The BC Coroners Service will hold an inquest into the death of a 35-year-old man who died in a shootout with Kamloops RCMP officers in September 2018.
It says the inquest into the death of Eugene Ethan Marcano, who was killed in Rose Hill on Sept. 14, 2018, will get underway on May 6 at the Kamloops Law Courts.
In May 2019, the Independent Investigations Office of B.C. cleared a Kamloops RCMP officer of wrongdoing in the incident. It found that Marcano initiated a shootout with police officers, who were responding to a suspicious and potentially impaired man in a rural area near Rose Hill.
“A gentleman was parked on the side of a rural road, and they engaged with him to try to find out more information. And as that occurred the gentleman went back inside the trailer that he was towing with his truck, and came out first with the point of a shotgun and fired towards the officers,” IIO Chief Civilian Officer Ronald McDonald said, at the time.
“What happened from that point forward can best be described as a shootout. There were in excess of 40 shots taken by police and 11 shots taken by the male. Only one shot from police struck him, which was fatal, causing him to go down.”
The officer who shot and killed Marcano was not required to – and did not participate – in the investigation.
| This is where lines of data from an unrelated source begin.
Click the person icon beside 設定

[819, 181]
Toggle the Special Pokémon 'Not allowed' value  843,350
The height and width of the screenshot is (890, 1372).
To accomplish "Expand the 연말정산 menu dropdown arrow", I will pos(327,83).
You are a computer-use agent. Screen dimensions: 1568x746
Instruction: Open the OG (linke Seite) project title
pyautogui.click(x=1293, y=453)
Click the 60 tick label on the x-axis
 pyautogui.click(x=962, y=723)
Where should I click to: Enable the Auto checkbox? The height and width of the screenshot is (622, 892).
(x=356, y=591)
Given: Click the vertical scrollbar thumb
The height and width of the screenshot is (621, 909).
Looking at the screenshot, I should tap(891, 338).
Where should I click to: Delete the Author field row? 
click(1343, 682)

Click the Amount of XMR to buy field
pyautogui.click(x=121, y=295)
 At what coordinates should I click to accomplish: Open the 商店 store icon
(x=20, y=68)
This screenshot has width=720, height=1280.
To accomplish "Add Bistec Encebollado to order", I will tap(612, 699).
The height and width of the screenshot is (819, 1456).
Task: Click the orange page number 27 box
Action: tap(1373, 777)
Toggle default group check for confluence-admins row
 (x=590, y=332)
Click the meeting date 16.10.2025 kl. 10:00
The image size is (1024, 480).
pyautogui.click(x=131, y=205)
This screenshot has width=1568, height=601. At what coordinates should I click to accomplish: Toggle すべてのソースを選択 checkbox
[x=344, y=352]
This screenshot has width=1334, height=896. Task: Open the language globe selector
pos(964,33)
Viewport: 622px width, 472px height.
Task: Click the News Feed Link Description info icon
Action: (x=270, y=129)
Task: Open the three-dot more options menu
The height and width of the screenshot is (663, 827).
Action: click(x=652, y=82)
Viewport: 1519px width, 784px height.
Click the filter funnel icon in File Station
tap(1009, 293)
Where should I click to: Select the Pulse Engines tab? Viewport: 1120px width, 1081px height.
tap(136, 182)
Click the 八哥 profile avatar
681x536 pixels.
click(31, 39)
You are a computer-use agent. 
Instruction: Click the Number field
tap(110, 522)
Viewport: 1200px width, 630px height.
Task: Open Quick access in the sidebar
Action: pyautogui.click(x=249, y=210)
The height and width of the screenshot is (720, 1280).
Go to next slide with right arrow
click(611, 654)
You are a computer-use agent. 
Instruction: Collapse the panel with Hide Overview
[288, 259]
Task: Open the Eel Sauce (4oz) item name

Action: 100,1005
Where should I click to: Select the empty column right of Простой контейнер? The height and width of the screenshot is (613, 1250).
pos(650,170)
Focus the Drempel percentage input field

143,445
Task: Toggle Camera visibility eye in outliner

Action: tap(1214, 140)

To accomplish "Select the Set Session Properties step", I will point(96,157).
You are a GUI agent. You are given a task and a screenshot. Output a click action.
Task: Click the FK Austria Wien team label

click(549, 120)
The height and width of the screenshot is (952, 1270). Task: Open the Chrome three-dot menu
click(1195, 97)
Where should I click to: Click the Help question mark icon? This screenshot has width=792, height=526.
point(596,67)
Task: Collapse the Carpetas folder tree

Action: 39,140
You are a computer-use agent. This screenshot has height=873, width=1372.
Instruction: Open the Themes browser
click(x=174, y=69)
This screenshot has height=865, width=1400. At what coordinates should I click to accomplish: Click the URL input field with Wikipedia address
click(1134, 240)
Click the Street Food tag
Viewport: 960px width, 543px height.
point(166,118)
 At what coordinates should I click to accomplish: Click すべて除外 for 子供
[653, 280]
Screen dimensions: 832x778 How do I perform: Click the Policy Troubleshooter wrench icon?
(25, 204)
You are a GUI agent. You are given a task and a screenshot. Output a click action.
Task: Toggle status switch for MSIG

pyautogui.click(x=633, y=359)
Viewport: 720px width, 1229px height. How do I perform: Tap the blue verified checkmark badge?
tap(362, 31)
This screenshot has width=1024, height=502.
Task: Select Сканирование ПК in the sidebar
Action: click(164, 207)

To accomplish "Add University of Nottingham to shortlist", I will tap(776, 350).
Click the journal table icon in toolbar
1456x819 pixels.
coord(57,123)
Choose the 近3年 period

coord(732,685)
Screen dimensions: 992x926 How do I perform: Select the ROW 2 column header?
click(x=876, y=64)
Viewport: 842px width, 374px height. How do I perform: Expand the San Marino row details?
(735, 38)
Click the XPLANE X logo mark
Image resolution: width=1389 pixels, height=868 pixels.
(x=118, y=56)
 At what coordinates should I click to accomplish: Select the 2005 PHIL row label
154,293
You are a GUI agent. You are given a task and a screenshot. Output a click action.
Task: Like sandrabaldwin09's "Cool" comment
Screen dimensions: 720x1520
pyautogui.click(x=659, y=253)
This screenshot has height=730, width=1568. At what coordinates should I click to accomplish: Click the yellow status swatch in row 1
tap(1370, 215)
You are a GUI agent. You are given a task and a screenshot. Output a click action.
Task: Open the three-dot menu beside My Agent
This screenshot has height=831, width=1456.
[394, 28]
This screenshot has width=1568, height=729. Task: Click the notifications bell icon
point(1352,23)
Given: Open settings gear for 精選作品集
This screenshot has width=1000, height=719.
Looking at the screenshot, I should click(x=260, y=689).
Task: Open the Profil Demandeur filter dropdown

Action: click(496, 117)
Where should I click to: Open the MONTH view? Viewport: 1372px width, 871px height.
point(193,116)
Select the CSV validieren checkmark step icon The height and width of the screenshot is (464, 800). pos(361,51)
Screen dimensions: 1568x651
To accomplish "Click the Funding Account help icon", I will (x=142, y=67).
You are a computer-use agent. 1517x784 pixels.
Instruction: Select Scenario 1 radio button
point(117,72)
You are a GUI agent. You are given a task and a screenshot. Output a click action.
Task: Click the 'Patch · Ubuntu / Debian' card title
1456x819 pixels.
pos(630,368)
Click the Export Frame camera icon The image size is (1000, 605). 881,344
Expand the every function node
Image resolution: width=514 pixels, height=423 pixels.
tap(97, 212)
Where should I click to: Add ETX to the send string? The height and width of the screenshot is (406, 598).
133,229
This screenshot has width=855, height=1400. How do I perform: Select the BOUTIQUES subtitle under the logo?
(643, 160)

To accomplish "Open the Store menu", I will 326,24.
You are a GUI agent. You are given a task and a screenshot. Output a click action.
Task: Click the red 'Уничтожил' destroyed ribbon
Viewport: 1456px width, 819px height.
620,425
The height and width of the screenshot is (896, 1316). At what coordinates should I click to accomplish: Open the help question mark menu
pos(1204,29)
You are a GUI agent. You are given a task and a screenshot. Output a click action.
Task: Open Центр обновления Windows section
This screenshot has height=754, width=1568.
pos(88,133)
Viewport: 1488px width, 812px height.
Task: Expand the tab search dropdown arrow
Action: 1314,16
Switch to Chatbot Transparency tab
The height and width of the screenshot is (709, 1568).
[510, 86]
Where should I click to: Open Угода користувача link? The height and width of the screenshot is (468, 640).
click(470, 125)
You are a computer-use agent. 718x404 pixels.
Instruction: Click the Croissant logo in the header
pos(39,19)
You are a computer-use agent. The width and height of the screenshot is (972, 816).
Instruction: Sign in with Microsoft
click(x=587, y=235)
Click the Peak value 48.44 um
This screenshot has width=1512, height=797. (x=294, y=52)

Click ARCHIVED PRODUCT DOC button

The police watchdog also found that the officers were acting in self-defence.
“Given the fact that the police were facing lethal threat from the affected person, they were justified and indeed it’s their duty to protect each other and themselves, and thus were justified in firing back against that deadly threat,” McDonald added, at the time.
A coroner’s inquest is a public inquiry that determines the facts related to a death, including the identity of the person who died and how, when, where and by what means they came to their death.
It will also make recommendations, where appropriate, to prevent similar deaths from happening again.
The inquest – which is mandatory for any deaths that occur while a person was detained by or in the custody of a peace officer – will begin at 9:30 a.m. on May 6.